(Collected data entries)

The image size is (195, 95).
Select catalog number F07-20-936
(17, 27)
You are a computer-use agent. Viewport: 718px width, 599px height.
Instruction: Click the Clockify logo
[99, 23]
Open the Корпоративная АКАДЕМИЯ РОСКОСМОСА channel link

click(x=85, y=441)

_TO DO:_
Exactly and only the lines from the line containing "You are a computer-use" through the last line of the entries should be copied, both ends included.

_EXERCISE RESPONSE:_
You are a computer-use agent. Viewport: 718px width, 599px height.
Instruction: Click the Clockify logo
[99, 23]
Open the Корпоративная АКАДЕМИЯ РОСКОСМОСА channel link

click(x=85, y=441)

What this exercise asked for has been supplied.